*Task brief*:
Please copy the data below exactly, from its first line through the line holding "Task: Click the user avatar placeholder image", and skip the pictures.

*Data*:
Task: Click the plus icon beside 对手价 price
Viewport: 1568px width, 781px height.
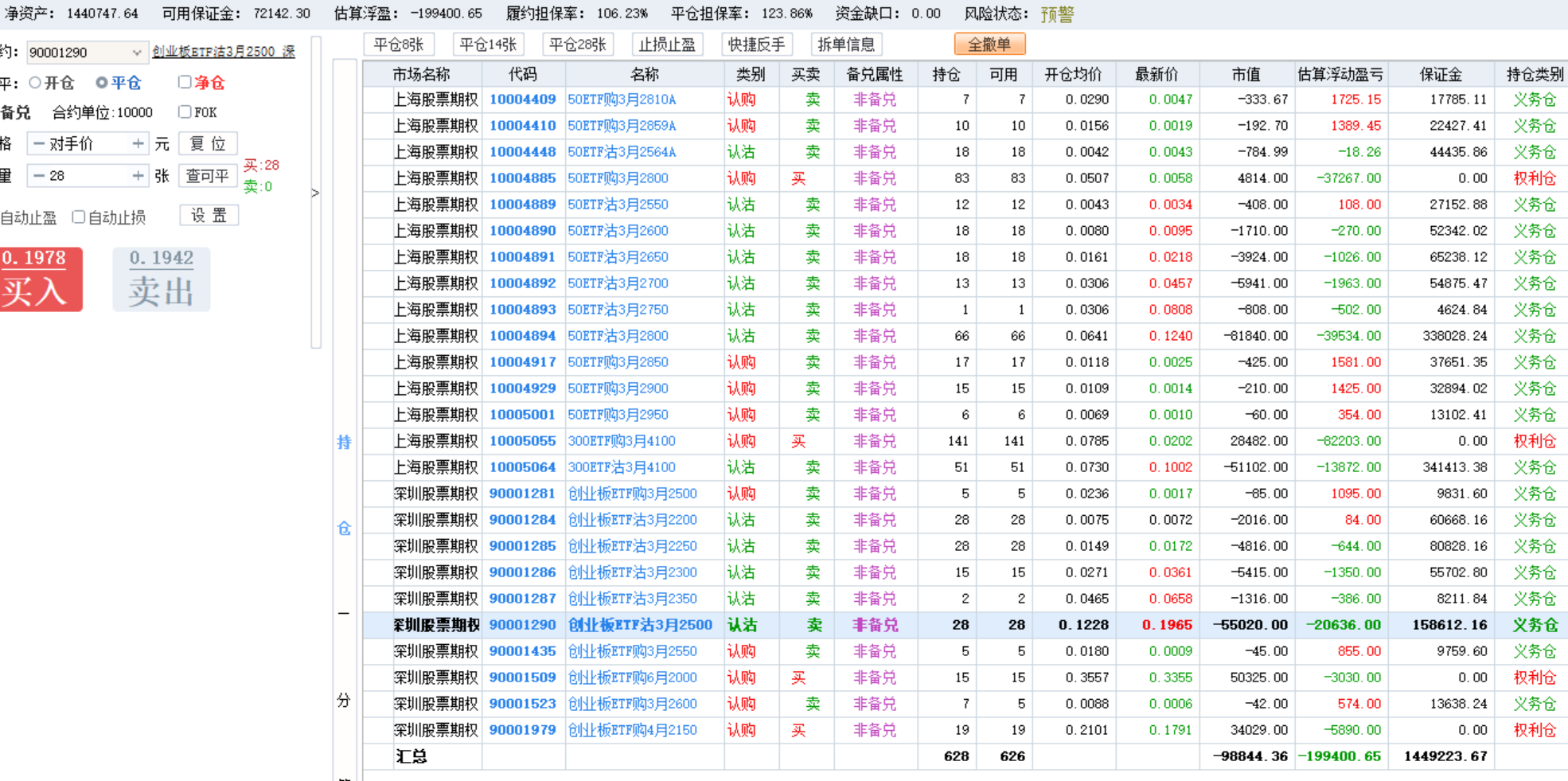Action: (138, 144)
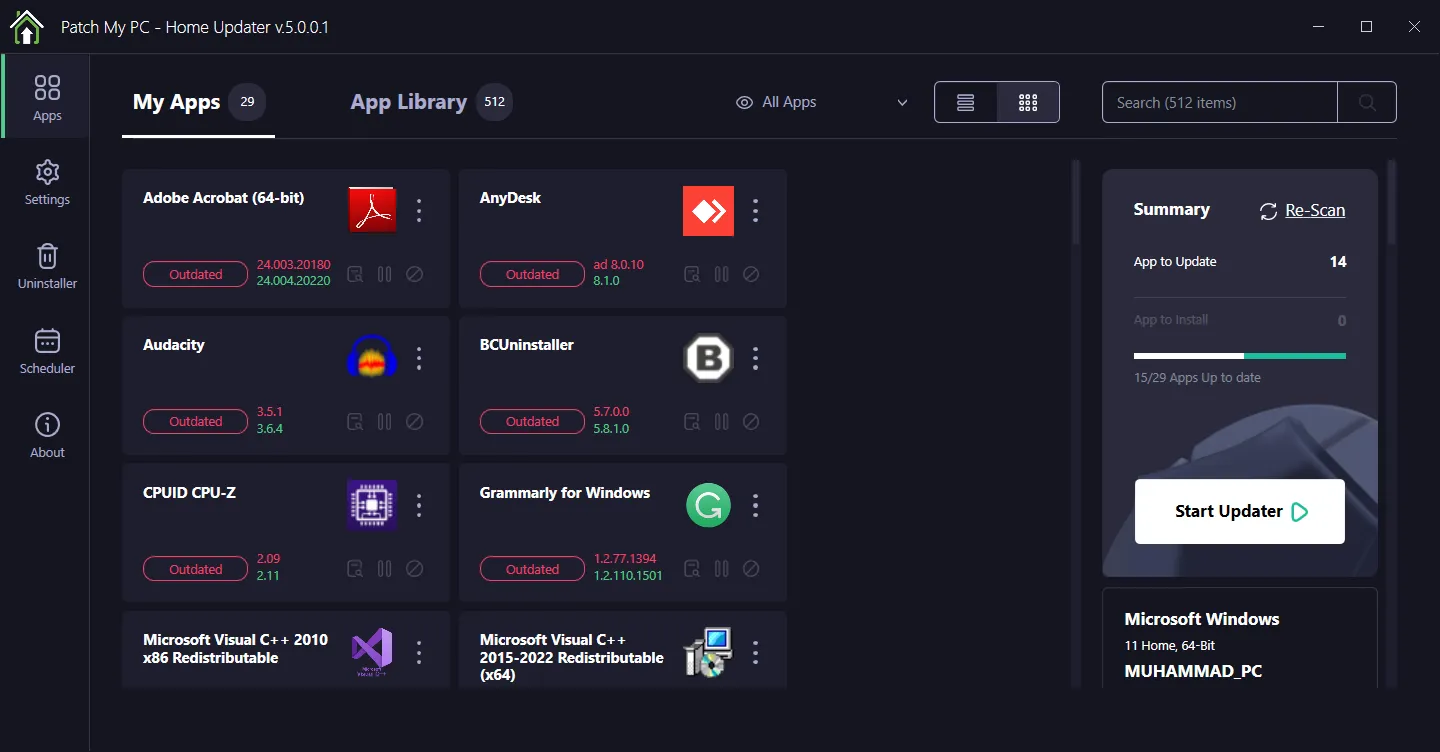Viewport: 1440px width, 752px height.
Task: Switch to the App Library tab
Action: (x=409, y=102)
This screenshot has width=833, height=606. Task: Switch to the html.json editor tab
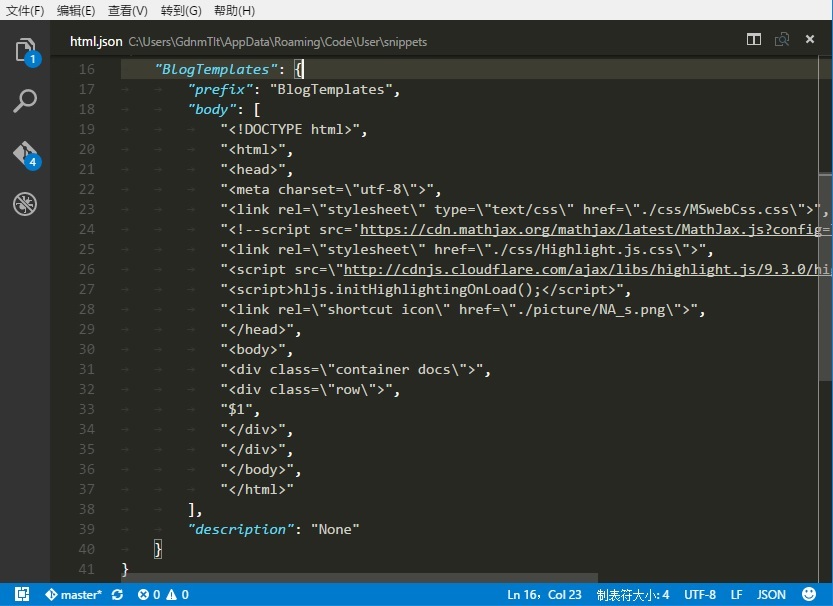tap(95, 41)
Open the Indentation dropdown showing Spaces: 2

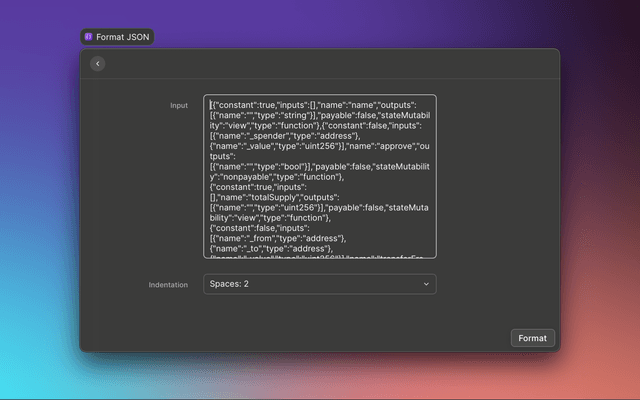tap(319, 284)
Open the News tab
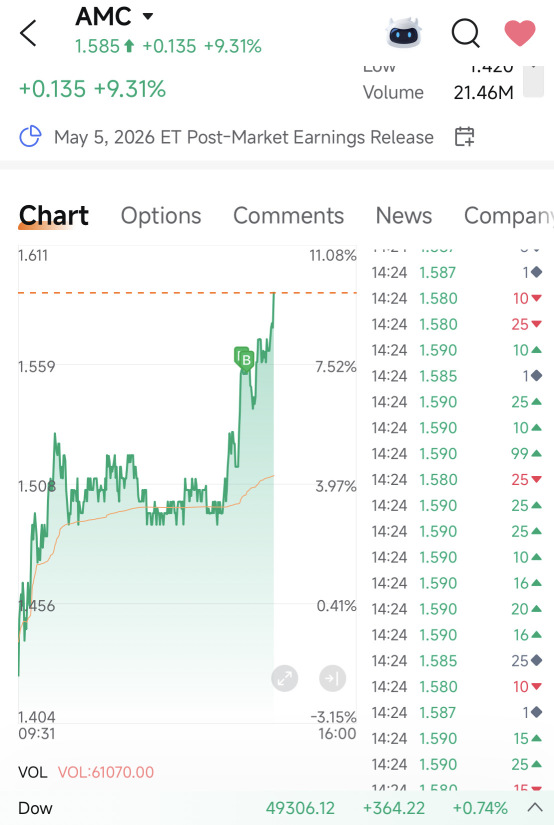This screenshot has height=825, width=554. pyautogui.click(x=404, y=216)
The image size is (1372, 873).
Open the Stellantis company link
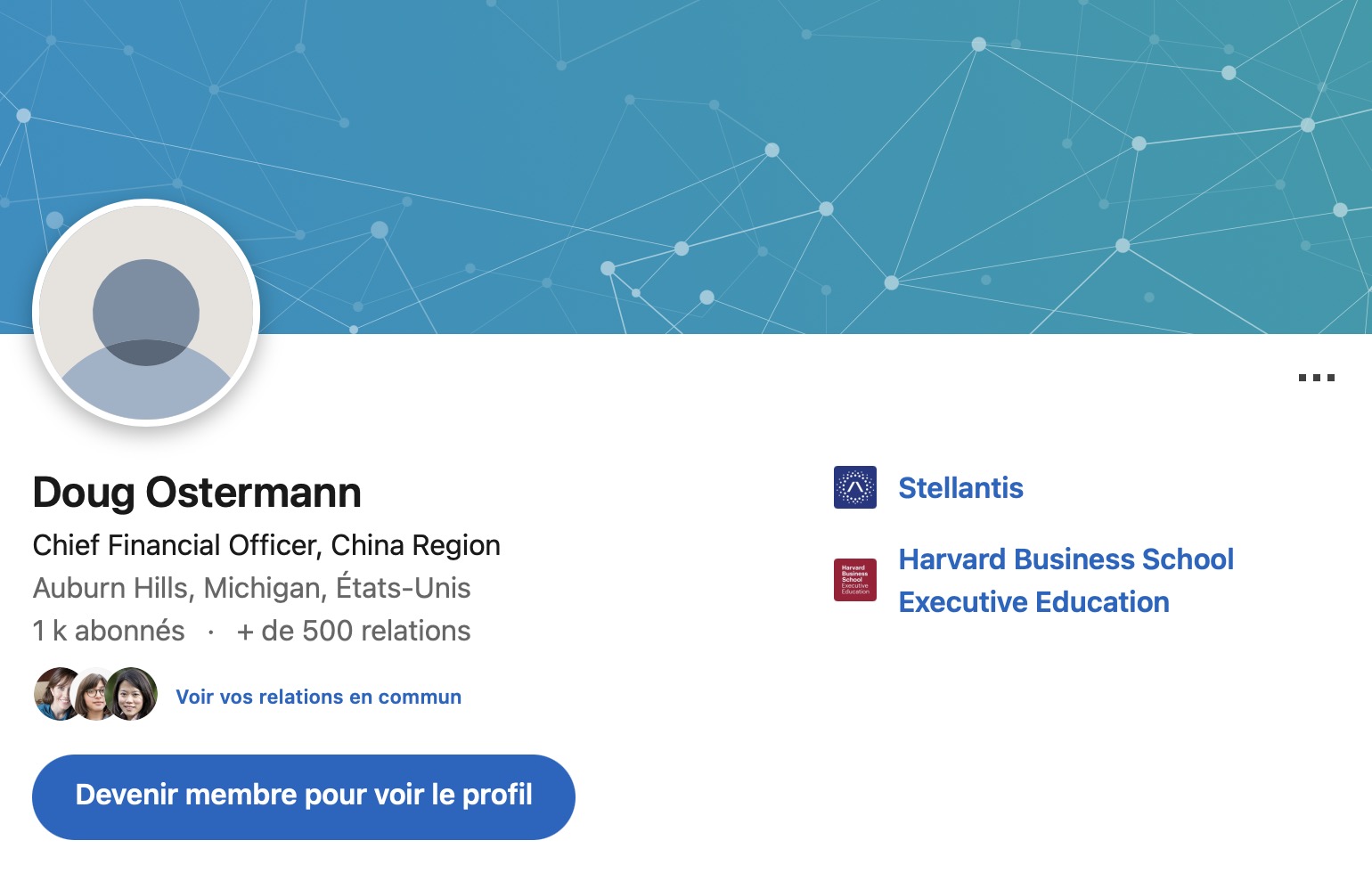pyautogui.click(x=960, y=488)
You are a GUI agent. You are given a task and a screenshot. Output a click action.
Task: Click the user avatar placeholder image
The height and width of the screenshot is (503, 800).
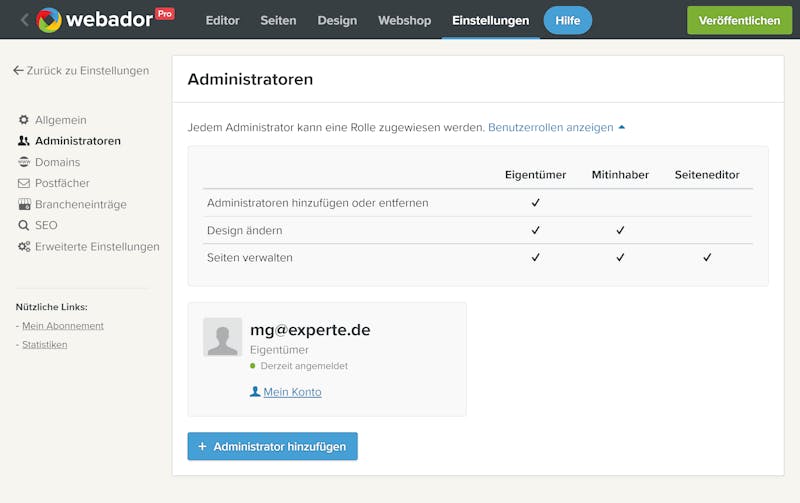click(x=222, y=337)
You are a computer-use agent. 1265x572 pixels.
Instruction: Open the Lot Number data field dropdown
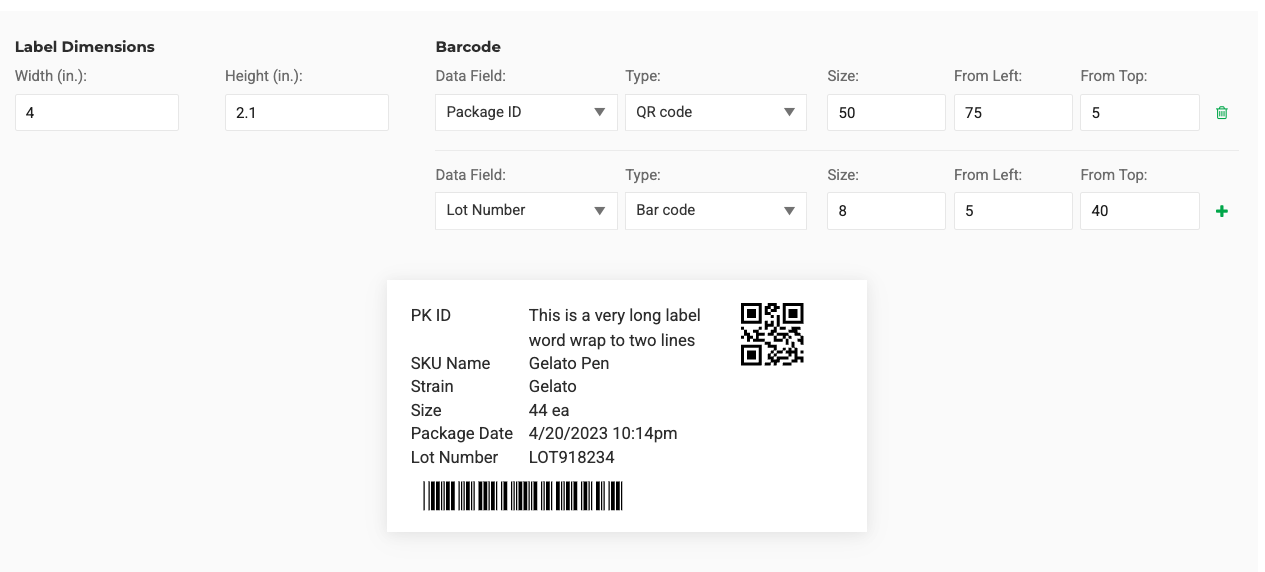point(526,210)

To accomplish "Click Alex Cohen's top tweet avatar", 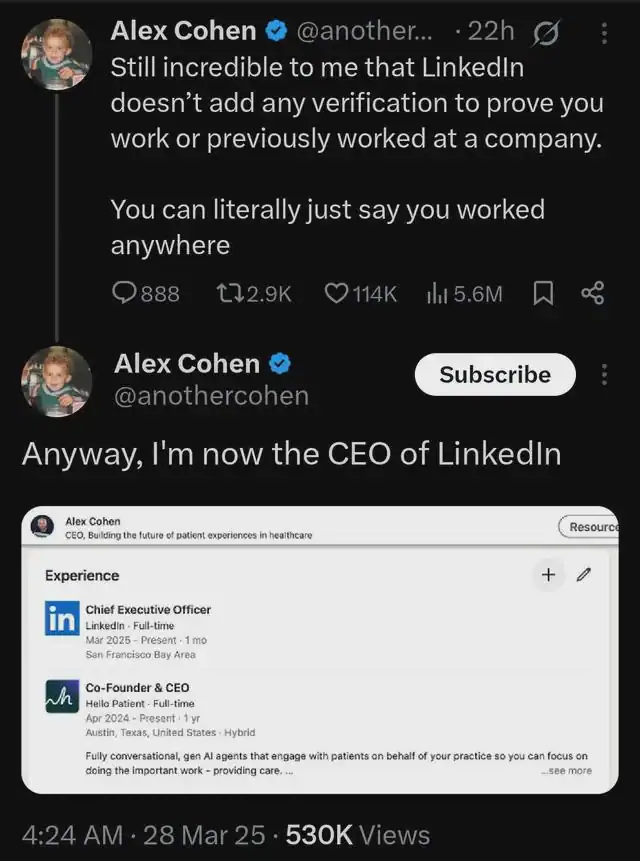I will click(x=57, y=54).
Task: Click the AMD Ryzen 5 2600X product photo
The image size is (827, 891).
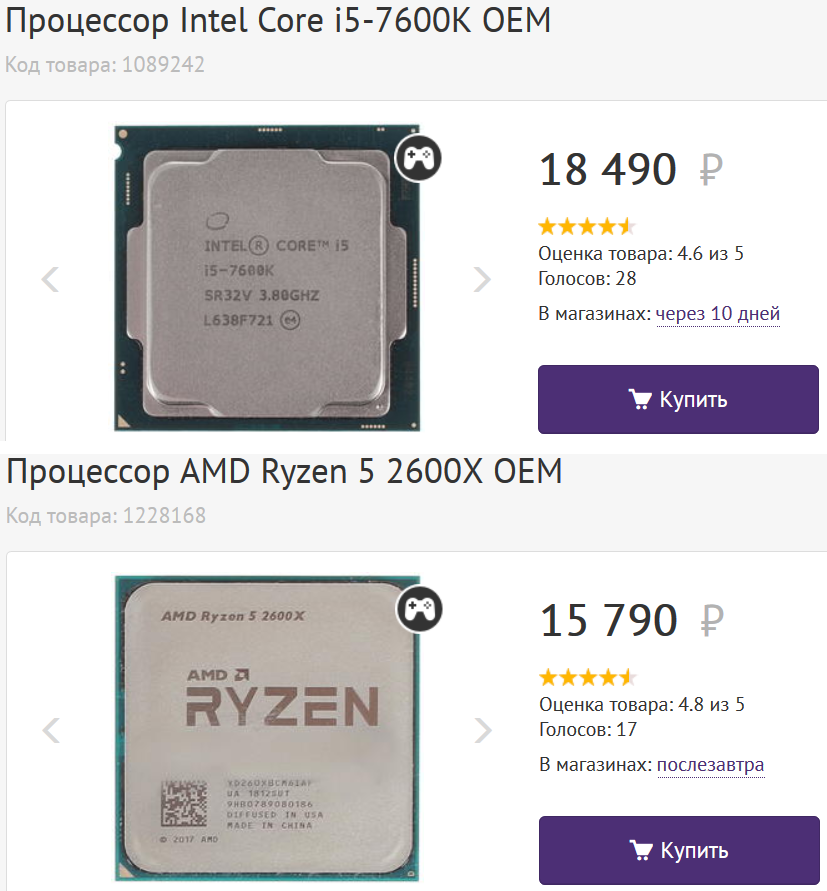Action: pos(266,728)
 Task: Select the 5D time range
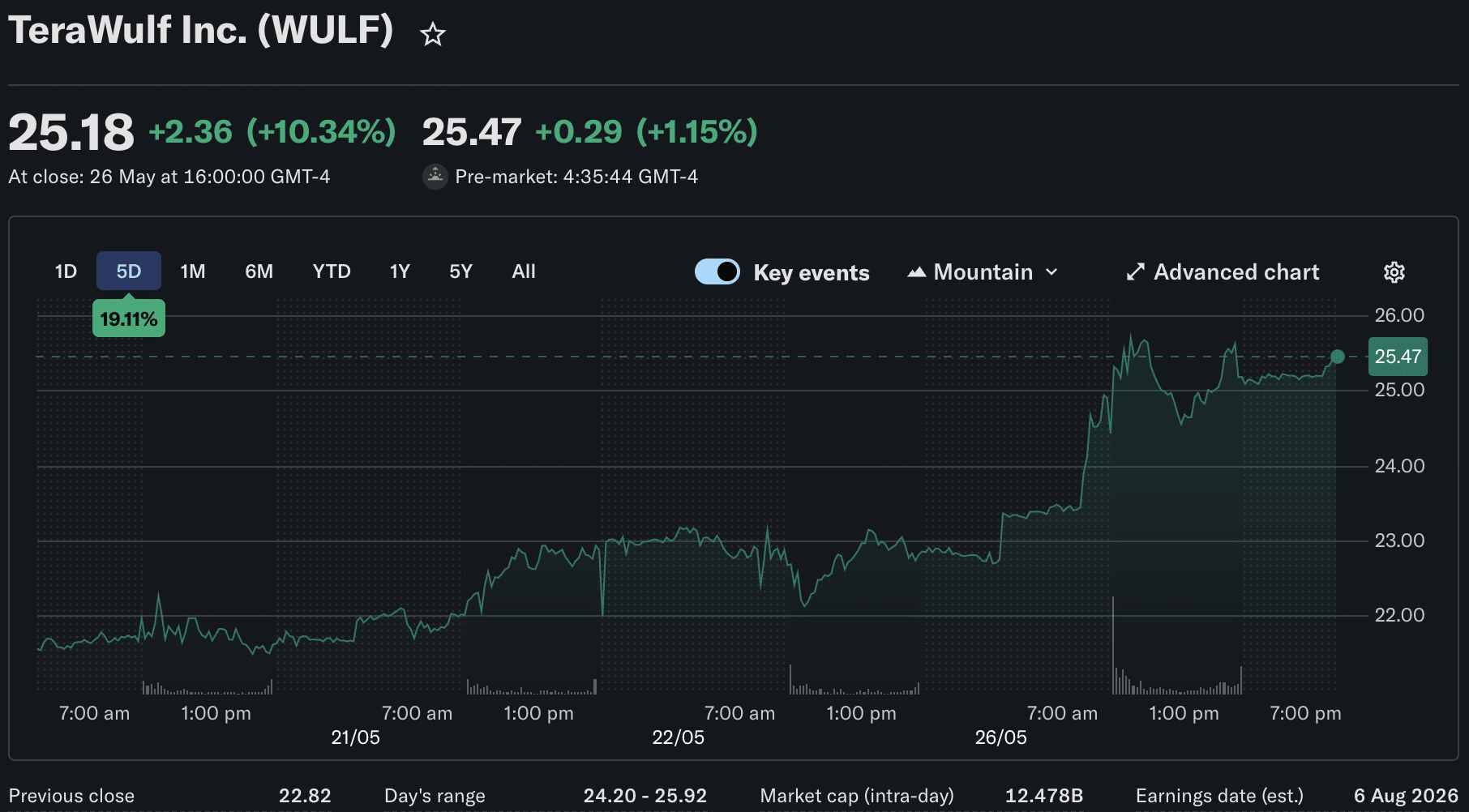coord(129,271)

*Task output*:
Task: Click the plus icon beside 对手价 price
Viewport: 1568px width, 781px height.
Action: (138, 144)
Viewport: 1440px width, 752px height.
Task: Switch to the App Library tab
Action: (x=409, y=102)
This screenshot has width=833, height=606. Task: Switch to the html.json editor tab
tap(95, 41)
Open the Indentation dropdown showing Spaces: 2

tap(319, 284)
Open the News tab
This screenshot has height=825, width=554. pyautogui.click(x=404, y=216)
The image size is (1372, 873).
Open the Stellantis company link
pyautogui.click(x=960, y=488)
You are a GUI agent. You are given a task and a screenshot. Output a click action.
Task: Click the user avatar placeholder image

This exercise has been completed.